**WORK TO DO**
a – Answer these questions from the film review:
(i) What does Mrs Lippman order at the bakery?
(ii) Which actor plays Sadiq Mohammad?
(iii) In which city is the film set?
b – Quote the film review word for word, starting at the words "Set in Melbourne, the" and stopping after the words "has taken place.".

**EXTRACT TO READ**
He also went to some length to downplay the political significance of the film, telling the Australian Jewish News‘ Danny Gocs that “[t]he film is more about humanity and motherly love than the politically volatile issue between Israelis and Palestinians.”

His efforts to engage with the Jewish and Muslim communities in Australia are laudable, as were his attempts to create a human drama from an inhuman conflict. His characterisation, however, missed the mark.

Set in Melbourne, the Last Dance opens with bearded Jewish men in black suits and hats speaking to each other in Hebrew in front of a Jerusalem-esque backdrop of green trams and Hebrew writing. After several other depictions of the multicultural flavour of a heavily Jewish area of Melbourne, the camera focuses on elderly Ulah Lippman (Julia Blake) doing her pre-sabbath shopping.

As Mrs Lippman is ordering a slice of chocolate cake in the midst of the Friday afternoon rush at the iconic Glicks’ kosher bakery, the mobile phones of every customer in the store suddenly begin to ring at once. As would-be patrons and staff hurry out of the door, Mrs Lippman is left alone, seemingly baffled by what has taken place.

The mystery is resolved as soon as she reaches her home, when a young, hooded Arab man, Sadiq Mohammad (Firass Dirani), jumps out from behind her and forces his way into her apartment, before tying her to a chair.

As Sadiq enters the living room, he sees a menorah and other Jewish paraphernalia on display. He reacts violently, throwing them to the floor and remarking accusatively, “You are a Jew!” before leaning in close to the elderly woman, putting his knife to her throat and informing her that he would be happy to “rid the world of one more Jew”. Meanwhile, the camera focuses closely on the telltale numbers tattooed onto the Holocaust survivor’s arm.

It soon transpires that Sadiq is a failed suicide bomber and had watched his partner detonate himself inside a Melbourne synagogue. However, Sadiq could not stomach going through with the attack himself and had turned and fled for safety after being wounded by his partner’s shrapnel. Hiding out in his captive’s apartment, he begins to undergo a remarkable (and somewhat unbelievable) transformation from the hate-fuelled would-be terrorist in the opening scene to a rather clean-cut, upstanding and decent young man.

**PROVIDED RECORDS**

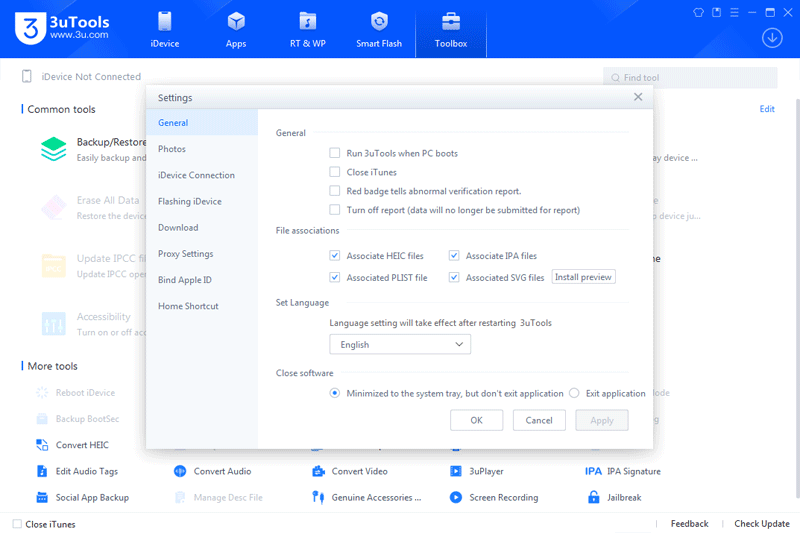This screenshot has width=800, height=533.
Task: Click the Edit Audio Tags icon
Action: (42, 471)
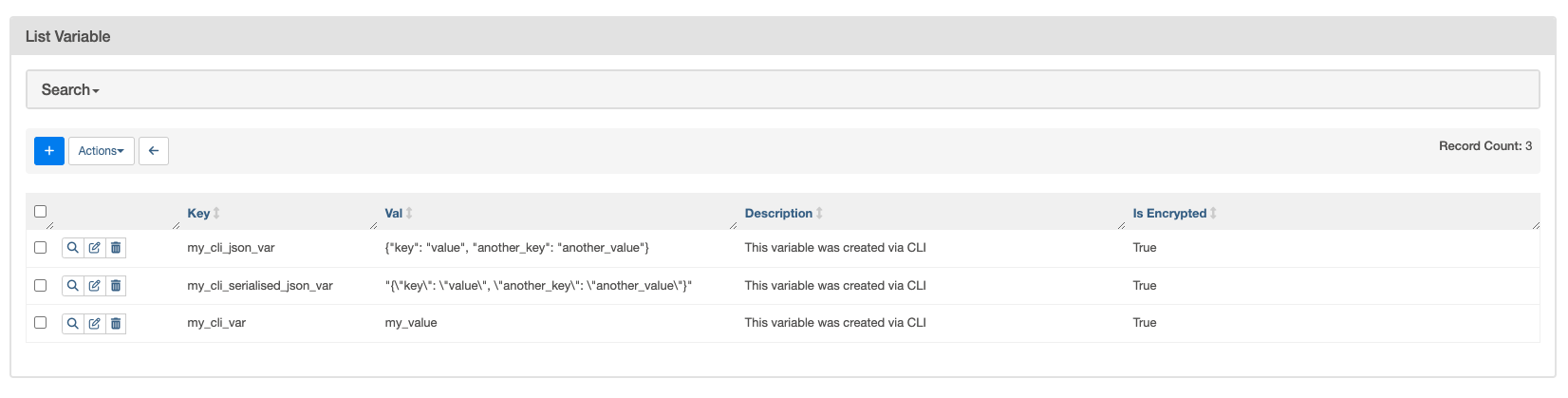Image resolution: width=1568 pixels, height=398 pixels.
Task: Open the Actions dropdown menu
Action: (x=102, y=151)
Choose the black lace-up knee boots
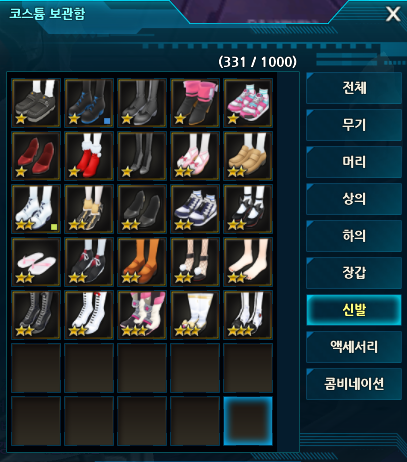The width and height of the screenshot is (407, 462). tap(36, 315)
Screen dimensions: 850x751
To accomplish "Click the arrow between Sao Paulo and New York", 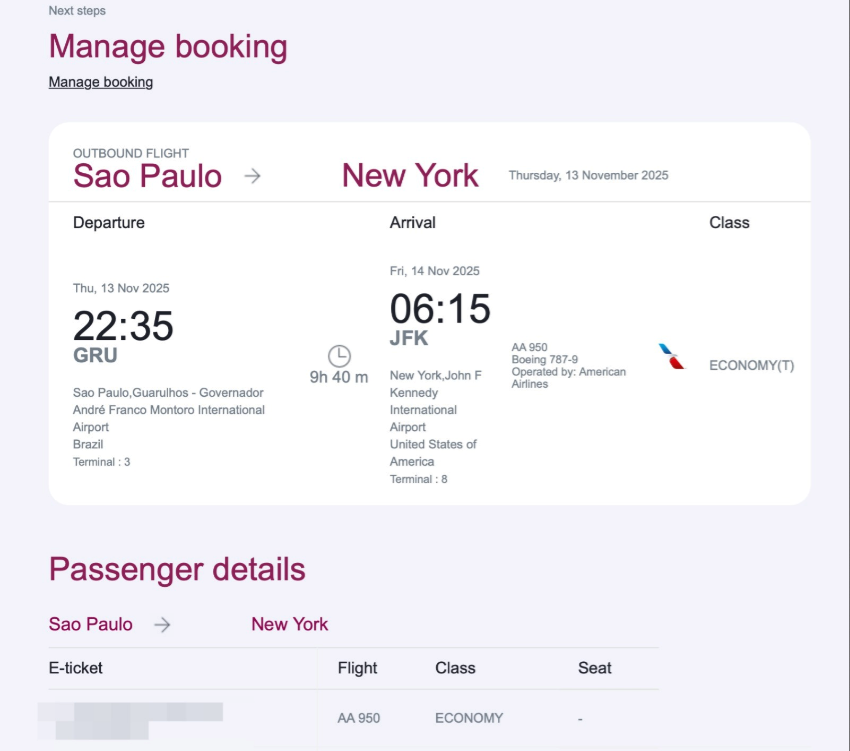I will [253, 174].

**SOLUTIONS IN ORDER**
a –
(i) A slice of chocolate cake
(ii) Firass Dirani
(iii) Melbourne

b –
Set in Melbourne, the Last Dance opens with bearded Jewish men in black suits and hats speaking to each other in Hebrew in front of a Jerusalem-esque backdrop of green trams and Hebrew writing. After several other depictions of the multicultural flavour of a heavily Jewish area of Melbourne, the camera focuses on elderly Ulah Lippman (Julia Blake) doing her pre-sabbath shopping.

As Mrs Lippman is ordering a slice of chocolate cake in the midst of the Friday afternoon rush at the iconic Glicks’ kosher bakery, the mobile phones of every customer in the store suddenly begin to ring at once. As would-be patrons and staff hurry out of the door, Mrs Lippman is left alone, seemingly baffled by what has taken place.